A Bahia, que frequentemente lidera o ranking de mortes violentas intencionais no Brasil, também apresenta o maior número de amputações registradas no sistema do Ministério da Saúde, totalizando 244 casos. Em seguida, encontra-se o Rio de Janeiro, Estado com áreas sob controle de traficantes e milicianos, com 202 registros. O Pará, marcado por disputas territoriais no Interior e violência urbana, ocupa o terceiro lugar da lista, com 198 casos. São Paulo, o Estado mais populoso do país, fica em quarto lugar, com 196.
O Globo, que conseguiu os dados por meio da Lei de Acesso à Informação (LAI), revelou que a média de idade das pessoas afetadas pelas mutilações no Brasil é de 33 anos. No entanto, é importante ressaltar que as amputações atingem todas as faixas etárias. Os jovens com idades entre 20 e 29 anos representam quase um terço das vítimas no período analisado. As crianças de zero a 11 anos correspondem a 3% dos casos, enquanto os adolescentes de 12 a 17 anos representam 11% do total. Por outro lado, 8,5% das vítimas são idosos com mais de 60 anos.
No Rio, o médico Felippe Beer, chefe do serviço de cirurgia vascular periférica do Hospital Municipal Miguel Couto, afirma que há um aumento da gravidade nos casos de pacientes que chegam às emergências vítimas da violência armada.
— A partir dos anos 2010, 2011, começamos a ter muito mais vítimas de projéteis de alta velocidade, como os tiros de fuzil e, eventualmente, outros armamentos de guerra, como granadas. A maioria, infelizmente, nem consegue chegar ao atendimento hospitalar. Quando eles chegam, estão mais graves. Fica mais difícil salvar a vida e, consequentemente, salvar o membro desse paciente — diz.
Dados dos EUA
O estudo estadunidense, por sua vez, foi publicado na edição de julho de 2018 do Relatório Mensal de Vigilância Médica (MSMR, na sigla em inglês).
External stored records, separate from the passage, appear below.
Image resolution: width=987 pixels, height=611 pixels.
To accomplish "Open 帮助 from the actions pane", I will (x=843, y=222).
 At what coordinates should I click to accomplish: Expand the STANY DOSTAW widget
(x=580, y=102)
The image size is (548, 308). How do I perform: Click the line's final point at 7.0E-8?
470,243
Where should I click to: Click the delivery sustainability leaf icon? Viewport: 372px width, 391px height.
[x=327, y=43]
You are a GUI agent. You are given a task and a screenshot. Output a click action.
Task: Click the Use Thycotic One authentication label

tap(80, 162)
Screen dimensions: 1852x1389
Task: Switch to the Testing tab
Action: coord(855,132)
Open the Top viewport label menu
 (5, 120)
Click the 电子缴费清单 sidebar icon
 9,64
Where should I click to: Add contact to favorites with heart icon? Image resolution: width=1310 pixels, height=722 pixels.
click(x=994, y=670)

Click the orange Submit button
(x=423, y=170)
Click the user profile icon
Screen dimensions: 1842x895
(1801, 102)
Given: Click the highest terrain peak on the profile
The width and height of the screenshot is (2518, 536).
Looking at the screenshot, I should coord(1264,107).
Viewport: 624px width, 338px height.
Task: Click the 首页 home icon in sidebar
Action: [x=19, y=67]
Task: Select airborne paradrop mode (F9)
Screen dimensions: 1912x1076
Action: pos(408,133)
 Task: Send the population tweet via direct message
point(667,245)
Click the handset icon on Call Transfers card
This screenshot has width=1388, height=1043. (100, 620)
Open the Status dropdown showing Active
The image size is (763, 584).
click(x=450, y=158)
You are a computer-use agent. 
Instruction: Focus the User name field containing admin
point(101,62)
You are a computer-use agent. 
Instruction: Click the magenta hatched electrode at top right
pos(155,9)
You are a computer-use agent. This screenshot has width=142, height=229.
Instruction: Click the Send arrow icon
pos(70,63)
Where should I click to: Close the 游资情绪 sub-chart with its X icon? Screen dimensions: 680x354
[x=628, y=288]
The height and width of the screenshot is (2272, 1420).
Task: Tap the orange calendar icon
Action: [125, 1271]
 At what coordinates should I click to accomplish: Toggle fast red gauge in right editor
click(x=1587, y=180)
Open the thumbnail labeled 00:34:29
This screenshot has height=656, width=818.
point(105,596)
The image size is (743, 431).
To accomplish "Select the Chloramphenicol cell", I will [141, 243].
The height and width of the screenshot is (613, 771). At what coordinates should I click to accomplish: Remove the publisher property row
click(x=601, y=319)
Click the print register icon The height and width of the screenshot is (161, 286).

Como um mesmo militar pode ter sofrido mais de uma mutilação, o levantamento dá conta de um total de 1.914 amputações de membros inferiores e 302 de membros superiores.
Os autores chegam ao detalhamento de que, entre as amputações dos membros inferiores, a mais comum foi a transtibial (52%), que é a retirada parcial da tíbia e fíbula, ossos que pertencem à panturrilha, seguida da transfemoral (25%), amputação entre a articulação do quadril e o joelho, logo adiante vem a desarticulação do joelho (14%), de pé ou parte do pé (6%), de tornozelo (2%) e quadril (1%).
Nos membros superiores, a amputação transradial (38%), entre o cotovelo e a mão, foi a com mais registros, seguida pela transumeral (26%), retirada da articulação da parte superior do braço, seguida da mão ou parte da mão (17%), da desarticulação do punho (11%), da desarticulação do cotovelo (6%) e da desarticulação do ombro (3%). Perdas apenas de dedos foram excluídas dos cálculos.
Ainda segundo o levantamento, militares de 21 a 24 anos (40,7% das vítimas) foram o grupo mais atingido, seguido pelos que tinham de 25 a 29 anos (25,7%). Sobre as causas das lesões, a ampla maioria (90,6%, 1.545 pessoas) foi ferida em explosões. Só 4,3% (73 pessoas) foram atingidas por disparos de arma de fogo. E 5,1% (87 militares) tiveram outros tipos de ferimentos.